Russian general (1875–1942)

Grigory Afanasyevich Verzhbitsky (Григорий Афанасьевич Вержбицкий; 25 January 1875 — December 20, 1942) was one of the leaders of the White movement in Transbaikal and Primorye during the Russian Civil War.

Verzhbitsky graduated from the Odessa Infantry Engineering School in 1897. He fought in the Russo-Japanese War and World War I, rising to the rank of colonel in 1915. Verzhbitsky joined the Omsk Provisional Government of Admiral Kolchak and was appointed commander of the 3rd Steppe Siberian Corps, becoming Lieutenant general.

After the defeat of Admiral Kolchak's armies in the Ural and Western Siberia, Verzhbitsky took part in the Great Siberian Ice March. After arrival at Chita, Ataman Grigory Semyonov trusted into his hands the 2nd Separate Rifle Corps of the Far Eastern Army from February to August 23, 1920. Verzhbitsky escaped to China and even was a deputy of the Constituent Assembly of the Far Eastern Republic but did not participate in its work.

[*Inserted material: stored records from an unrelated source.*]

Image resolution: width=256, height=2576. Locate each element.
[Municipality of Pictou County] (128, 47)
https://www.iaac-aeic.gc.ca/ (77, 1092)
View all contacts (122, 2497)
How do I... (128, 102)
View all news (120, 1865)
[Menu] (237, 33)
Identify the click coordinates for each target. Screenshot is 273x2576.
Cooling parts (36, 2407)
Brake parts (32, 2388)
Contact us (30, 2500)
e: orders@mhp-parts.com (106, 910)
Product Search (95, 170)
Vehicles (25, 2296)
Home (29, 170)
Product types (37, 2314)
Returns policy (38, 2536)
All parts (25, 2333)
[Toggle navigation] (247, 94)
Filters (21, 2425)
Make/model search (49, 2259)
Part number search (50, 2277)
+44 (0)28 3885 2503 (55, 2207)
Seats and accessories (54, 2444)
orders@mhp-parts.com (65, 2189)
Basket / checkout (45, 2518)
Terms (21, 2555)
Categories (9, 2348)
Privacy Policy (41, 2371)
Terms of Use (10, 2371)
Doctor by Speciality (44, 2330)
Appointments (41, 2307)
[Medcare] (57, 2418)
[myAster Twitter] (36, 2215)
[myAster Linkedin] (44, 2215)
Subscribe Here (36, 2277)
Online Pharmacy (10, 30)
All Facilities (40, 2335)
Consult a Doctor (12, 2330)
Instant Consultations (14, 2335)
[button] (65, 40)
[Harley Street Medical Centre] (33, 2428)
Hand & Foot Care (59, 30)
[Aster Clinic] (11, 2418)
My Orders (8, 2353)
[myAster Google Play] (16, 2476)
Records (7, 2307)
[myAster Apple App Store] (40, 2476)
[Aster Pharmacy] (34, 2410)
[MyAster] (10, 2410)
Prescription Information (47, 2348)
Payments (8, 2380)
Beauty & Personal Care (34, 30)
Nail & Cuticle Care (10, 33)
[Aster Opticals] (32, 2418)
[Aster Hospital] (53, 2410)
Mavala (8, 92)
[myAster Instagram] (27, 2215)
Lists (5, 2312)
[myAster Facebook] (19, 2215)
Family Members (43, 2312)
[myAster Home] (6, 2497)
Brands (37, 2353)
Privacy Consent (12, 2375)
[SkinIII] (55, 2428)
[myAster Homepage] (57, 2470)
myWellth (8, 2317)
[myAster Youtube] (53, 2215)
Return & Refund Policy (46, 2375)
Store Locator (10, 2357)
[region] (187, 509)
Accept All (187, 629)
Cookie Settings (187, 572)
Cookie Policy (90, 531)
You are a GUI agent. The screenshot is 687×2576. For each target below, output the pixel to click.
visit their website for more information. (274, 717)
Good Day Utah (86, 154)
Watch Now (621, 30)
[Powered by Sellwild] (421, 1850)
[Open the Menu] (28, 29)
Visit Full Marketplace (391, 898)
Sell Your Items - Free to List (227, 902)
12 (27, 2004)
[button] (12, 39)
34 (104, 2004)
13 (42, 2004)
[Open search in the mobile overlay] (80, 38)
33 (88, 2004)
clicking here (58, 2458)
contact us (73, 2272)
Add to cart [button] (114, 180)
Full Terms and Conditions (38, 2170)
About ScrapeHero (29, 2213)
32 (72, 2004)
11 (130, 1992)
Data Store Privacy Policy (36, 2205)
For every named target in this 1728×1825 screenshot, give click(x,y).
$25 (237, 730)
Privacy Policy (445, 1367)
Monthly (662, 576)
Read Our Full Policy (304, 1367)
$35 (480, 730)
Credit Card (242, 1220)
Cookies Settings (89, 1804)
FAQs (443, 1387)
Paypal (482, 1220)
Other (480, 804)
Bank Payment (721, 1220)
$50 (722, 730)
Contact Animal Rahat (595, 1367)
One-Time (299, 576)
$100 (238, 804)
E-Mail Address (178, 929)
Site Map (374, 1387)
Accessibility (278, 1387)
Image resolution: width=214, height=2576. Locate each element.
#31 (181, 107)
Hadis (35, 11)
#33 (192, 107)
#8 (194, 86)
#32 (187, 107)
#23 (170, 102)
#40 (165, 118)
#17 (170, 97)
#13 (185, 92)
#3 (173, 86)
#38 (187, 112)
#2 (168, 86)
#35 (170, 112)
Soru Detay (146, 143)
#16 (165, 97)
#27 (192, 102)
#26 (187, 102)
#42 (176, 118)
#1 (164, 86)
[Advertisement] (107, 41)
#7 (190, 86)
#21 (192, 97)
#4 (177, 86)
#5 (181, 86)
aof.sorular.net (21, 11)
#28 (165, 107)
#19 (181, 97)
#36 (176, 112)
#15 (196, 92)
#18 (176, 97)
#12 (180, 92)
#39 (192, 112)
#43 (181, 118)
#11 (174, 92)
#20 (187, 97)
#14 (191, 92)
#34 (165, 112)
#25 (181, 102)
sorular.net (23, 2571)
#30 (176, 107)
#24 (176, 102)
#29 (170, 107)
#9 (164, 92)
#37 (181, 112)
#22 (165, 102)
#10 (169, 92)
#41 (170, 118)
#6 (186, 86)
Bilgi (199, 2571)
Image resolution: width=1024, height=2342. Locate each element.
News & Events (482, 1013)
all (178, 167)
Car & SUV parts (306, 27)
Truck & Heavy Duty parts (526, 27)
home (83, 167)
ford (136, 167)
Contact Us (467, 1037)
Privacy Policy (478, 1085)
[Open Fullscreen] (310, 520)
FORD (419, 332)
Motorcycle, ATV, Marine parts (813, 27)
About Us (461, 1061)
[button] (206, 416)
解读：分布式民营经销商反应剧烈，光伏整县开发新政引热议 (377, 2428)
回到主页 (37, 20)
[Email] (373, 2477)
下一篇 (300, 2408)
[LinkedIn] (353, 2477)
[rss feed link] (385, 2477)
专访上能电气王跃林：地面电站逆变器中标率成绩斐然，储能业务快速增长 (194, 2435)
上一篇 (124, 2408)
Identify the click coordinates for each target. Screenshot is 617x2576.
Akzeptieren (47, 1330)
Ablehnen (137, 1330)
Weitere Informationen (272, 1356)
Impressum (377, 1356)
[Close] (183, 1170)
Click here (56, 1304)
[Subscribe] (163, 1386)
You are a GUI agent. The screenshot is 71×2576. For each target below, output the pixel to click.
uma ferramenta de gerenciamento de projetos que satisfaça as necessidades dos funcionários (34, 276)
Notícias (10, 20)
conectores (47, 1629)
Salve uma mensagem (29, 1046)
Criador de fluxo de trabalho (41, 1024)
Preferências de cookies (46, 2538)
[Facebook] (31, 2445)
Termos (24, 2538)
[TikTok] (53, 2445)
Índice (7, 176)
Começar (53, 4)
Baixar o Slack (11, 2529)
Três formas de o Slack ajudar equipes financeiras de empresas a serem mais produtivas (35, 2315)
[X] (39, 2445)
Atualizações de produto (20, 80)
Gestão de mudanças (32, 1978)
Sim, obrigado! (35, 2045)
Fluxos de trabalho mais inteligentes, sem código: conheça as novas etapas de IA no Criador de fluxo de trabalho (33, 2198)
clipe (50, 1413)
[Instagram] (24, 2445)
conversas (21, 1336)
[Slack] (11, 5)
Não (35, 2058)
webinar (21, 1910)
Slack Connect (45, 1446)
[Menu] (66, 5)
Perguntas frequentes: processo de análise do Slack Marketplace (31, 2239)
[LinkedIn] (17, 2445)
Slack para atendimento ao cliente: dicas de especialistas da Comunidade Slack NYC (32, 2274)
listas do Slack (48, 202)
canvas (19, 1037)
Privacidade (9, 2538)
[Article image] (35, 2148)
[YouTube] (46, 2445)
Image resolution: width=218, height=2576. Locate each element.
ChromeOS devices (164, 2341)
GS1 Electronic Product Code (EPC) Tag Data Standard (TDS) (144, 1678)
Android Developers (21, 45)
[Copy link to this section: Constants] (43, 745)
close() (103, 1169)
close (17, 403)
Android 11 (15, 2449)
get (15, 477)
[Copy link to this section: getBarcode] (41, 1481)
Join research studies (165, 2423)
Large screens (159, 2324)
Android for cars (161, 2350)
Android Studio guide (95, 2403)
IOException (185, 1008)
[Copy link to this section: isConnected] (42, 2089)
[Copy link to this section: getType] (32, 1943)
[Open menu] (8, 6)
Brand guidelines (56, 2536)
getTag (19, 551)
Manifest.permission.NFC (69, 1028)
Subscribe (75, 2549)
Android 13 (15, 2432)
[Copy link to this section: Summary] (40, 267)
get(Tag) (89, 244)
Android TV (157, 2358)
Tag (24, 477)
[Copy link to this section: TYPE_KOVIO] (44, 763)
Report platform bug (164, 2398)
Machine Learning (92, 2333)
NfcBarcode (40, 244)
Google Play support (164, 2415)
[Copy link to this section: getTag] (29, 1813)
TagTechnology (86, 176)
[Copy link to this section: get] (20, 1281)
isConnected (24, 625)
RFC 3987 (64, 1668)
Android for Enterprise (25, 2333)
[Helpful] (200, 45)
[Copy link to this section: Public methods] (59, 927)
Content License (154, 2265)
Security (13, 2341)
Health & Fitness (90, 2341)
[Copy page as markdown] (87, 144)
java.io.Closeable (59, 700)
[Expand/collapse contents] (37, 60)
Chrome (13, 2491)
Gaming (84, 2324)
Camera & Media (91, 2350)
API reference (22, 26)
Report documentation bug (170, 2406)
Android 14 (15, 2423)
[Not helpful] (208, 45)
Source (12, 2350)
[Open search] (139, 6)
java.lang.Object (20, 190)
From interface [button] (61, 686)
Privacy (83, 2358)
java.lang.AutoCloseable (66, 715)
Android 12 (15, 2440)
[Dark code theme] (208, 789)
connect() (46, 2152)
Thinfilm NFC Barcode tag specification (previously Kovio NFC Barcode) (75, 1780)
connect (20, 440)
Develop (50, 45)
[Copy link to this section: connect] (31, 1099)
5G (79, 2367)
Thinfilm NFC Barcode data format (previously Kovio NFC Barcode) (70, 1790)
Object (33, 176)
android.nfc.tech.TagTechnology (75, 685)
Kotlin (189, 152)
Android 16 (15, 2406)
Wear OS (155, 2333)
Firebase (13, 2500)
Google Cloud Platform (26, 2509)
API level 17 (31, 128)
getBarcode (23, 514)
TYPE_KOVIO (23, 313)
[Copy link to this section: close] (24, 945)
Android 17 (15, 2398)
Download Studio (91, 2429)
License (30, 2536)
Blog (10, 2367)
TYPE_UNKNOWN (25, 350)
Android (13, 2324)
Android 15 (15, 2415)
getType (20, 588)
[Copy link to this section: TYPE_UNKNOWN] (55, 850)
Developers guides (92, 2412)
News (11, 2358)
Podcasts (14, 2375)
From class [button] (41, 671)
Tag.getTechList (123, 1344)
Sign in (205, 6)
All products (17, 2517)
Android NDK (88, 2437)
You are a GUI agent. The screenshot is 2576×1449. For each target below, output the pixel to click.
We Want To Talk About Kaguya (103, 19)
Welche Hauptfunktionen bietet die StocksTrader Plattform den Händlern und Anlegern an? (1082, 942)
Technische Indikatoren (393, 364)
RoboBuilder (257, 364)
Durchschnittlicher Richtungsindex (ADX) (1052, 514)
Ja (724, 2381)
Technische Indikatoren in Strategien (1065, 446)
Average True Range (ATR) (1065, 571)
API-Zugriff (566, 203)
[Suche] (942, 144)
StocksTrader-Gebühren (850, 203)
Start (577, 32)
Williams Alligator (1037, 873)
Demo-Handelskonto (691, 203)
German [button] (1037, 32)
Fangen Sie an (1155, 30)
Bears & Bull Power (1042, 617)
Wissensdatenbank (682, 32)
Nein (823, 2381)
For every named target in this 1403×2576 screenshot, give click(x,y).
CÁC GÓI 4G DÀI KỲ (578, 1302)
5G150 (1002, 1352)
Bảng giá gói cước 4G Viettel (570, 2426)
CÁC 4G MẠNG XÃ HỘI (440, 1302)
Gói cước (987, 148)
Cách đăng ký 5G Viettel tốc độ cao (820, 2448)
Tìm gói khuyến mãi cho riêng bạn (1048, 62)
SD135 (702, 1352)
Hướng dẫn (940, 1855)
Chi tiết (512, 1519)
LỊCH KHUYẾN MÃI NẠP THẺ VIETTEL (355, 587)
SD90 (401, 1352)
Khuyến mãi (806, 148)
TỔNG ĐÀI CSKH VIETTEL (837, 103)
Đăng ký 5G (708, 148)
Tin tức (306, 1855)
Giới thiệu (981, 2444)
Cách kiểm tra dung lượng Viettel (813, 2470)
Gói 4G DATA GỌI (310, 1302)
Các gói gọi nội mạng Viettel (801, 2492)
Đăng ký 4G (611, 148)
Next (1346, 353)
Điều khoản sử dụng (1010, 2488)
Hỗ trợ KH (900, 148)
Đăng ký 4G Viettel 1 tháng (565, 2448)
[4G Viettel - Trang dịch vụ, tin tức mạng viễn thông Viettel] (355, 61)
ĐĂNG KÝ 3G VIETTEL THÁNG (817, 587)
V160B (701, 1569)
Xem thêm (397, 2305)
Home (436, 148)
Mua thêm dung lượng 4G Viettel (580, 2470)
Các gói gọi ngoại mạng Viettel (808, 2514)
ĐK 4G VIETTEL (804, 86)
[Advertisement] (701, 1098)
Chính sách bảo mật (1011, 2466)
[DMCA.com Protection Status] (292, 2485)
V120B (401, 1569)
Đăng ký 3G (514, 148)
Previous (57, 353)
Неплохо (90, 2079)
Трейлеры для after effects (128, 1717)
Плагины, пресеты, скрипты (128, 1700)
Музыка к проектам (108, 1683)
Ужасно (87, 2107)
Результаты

He headed the Provisional Priamurye Government Army of Spiridon Merkulov from 1921 to 1922. After the final defeat from the Soviets Verzhbitsky settled down in Harbin, heading the branch of the Russian All-Military Union. The Japanese sent him to Tianjin in 1934, where he died eight years later.

Verzhbitsky was awarded with:
- Order of St. George of the Fourth Degree
- Order of St. George of the Third Degree
- Order of St. Anna, 2nd class
- Order of St. Anna, 4th class
- Order of Saint Stanislaus (Imperial House of Romanov), 3rd class
- Order of St. Vladimir, 4th class
- Cross of St. George with a palm branch by his soldiers.